Introduction
You have a fine-tuned 70B model. It works. Now you need to serve it to users: fast, reliably, and without burning money on GPU hours. This is where most teams hit a wall: naive inference with HuggingFace Transformers wastes 60–80% of GPU memory, handles one request at a time, and leaves expensive hardware sitting idle.
vLLM is an open-source inference engine from UC Berkeley that solves this. Its core innovation, PagedAttention, borrows virtual memory concepts from operating systems to manage the KV cache, achieving 14–24x higher throughput than HuggingFace Transformers. I use it to serve models on an NVIDIA RTX Pro 6000 Blackwell (96GB VRAM) and it's become the standard for serious LLM deployment.
The Problem: GPU Memory Waste
During autoregressive generation, every token's attention keys and values (the KV cache) must live in GPU memory. For a 13B model, each token needs ~800KB of KV cache. With a 2048-token max sequence, that's up to 1.6GB per request.
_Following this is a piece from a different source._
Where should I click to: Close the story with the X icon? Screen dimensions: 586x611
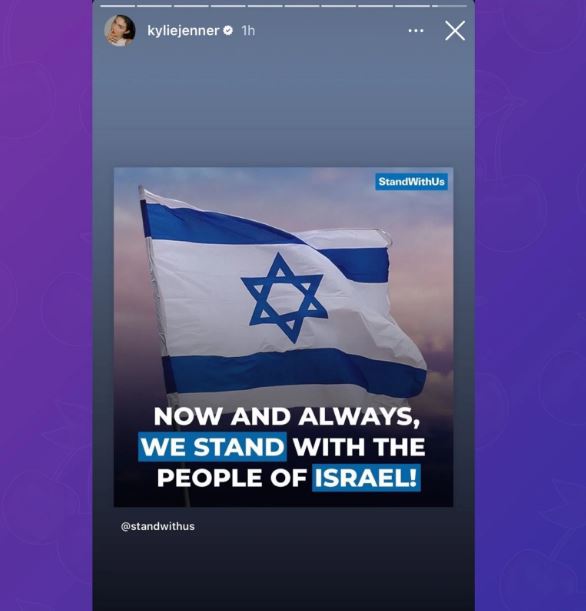click(455, 30)
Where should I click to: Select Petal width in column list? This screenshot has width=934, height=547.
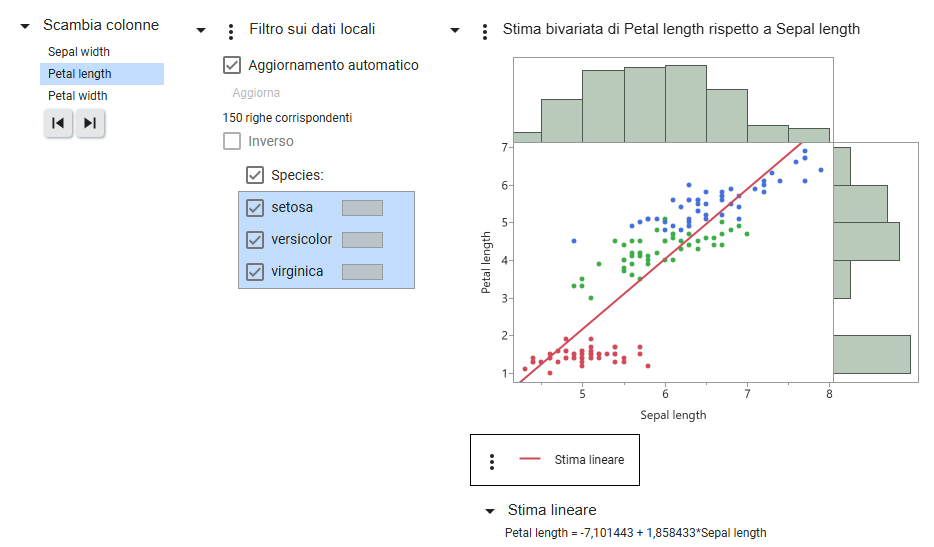[77, 96]
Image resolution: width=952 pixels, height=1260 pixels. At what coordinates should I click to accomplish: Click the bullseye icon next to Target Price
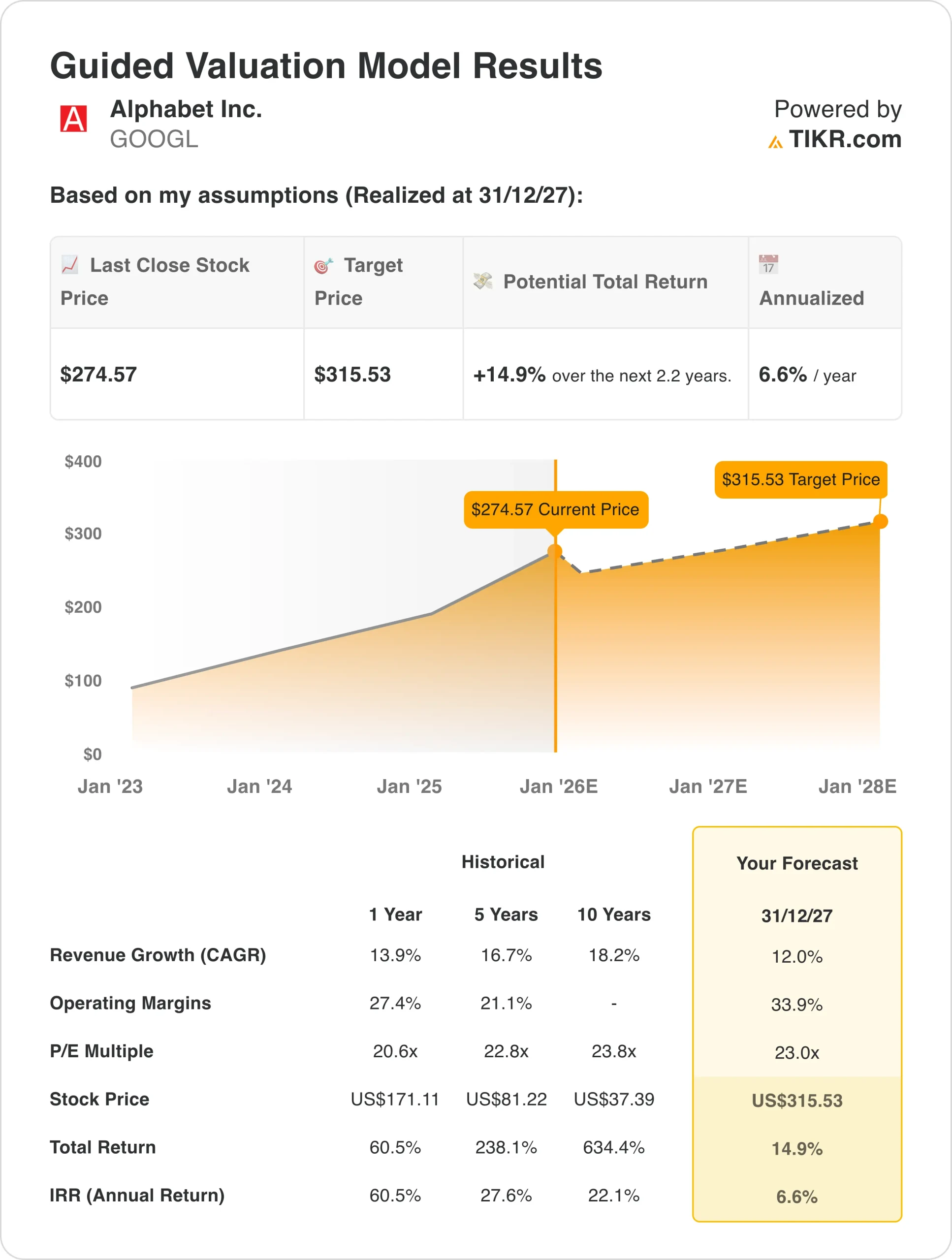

Traditional systems pre-allocate a contiguous block of GPU memory for each request, sized for the maximum possible sequence length. If a user sends a short prompt and gets a short reply, most of that block goes unused. Across many concurrent requests, this creates three forms of waste:
- Internal fragmentation: unused slots within each allocated block
- Reservation waste: entire blocks held for sequences that never grow
- External fragmentation: gaps between blocks that can't be reused
The result: existing systems waste 60–80% of KV cache memory. Fewer concurrent requests fit in memory, batch sizes stay small, and GPU compute sits idle.
PagedAttention: Virtual Memory for KV Cache
PagedAttention is vLLM's core innovation, published at SOSP 2023 (one of the top systems conferences). The idea is simple: apply the same techniques your OS uses for RAM management to GPU KV cache management.
Instead of one contiguous block per request, PagedAttention:
- Divides the KV cache into fixed-size blocks (typically 16 tokens per block)
- Allocates blocks on demand as tokens are generated, not upfront
- Maps logical blocks to physical blocks via a block table (like an OS page table)
- Shares physical blocks across requests with common prefixes (copy-on-write)
| OS Concept | PagedAttention Equivalent |
|---|---|
| Virtual address space | Logical KV blocks (sequential view) |
| Physical memory frames | Physical KV blocks in GPU VRAM |
| Page table | Block table |
| On-demand paging | Incremental block allocation |
| Shared memory pages | Shared blocks for common prefixes |
The only wasted memory per sequence is the last partially-filled block, at most 15 tokens. Overall KV cache waste drops from 60–80% to under 4%.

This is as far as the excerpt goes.